Personal information
- Full name: Zhang Chi
- Date of birth: July 8, 1987 (age 39)
- Place of birth: Jinan, Shandong, China
- Height: 1.82 m (6 ft 0 in)
- Positions: Midfielder; right-back;

Youth career
- 1999–2007: Shandong Luneng

Senior career*
- Years: Team / Apps / (Gls)
- 2008–2025: Shandong Taishan / 175 / (7)
- 2025: → Qingdao Hainiu (loan) / 8 / (0)
- Total:  / 183 / (7)

= Zhang Chi (footballer) =

Chinese footballer

Zhang Chi (张弛 (張弛, Zhāng Chí); born 8 July 1987 in Jinan, Shandong) is a Chinese retired footballer who mainly played as a midfielder or right-back for Shandong Taishan.

==Club career==
Zhang Chi is a graduate of the Shandong Luneng under-19 youth team before he received his promotion to the senior team in 2008, however despite not playing a game throughout the season, he was included in the squad that won the league title.

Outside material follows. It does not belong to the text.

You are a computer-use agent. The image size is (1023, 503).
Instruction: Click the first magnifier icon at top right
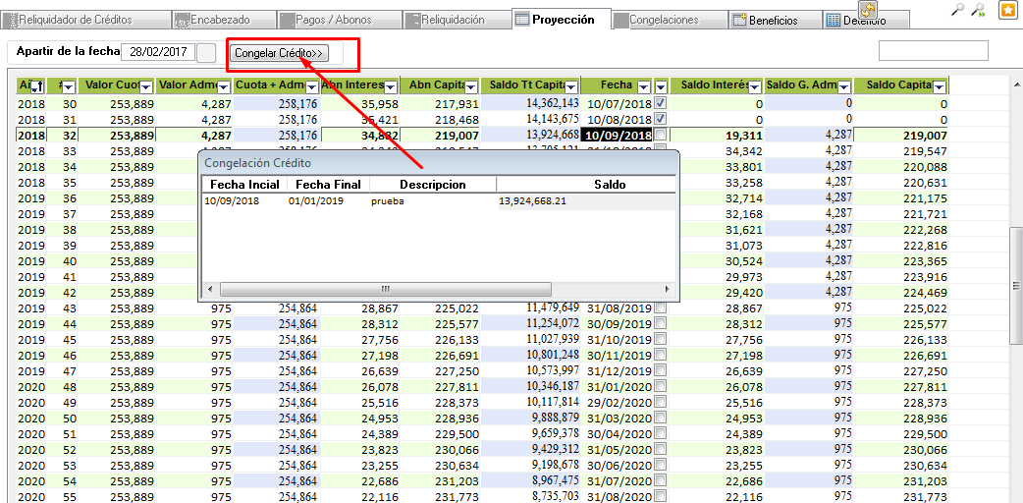(958, 10)
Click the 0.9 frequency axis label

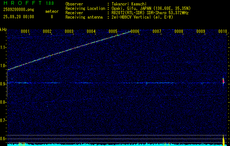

Zhang Chi wouldn't go on to make his debut for Shandong until July 19, 2010, when he came on as a substitute in a league game against Nanchang Hengyuan in a 1–0 victory. This would be followed by his first start for the team on July 28, 2010, in a league game against Shanghai Shenhua, which Shandong won 2–1. These performances would impress the Head coach Branko Ivanković and he would start to establish himself as a regular within the team that went on to win the 2010 Chinese Super League title.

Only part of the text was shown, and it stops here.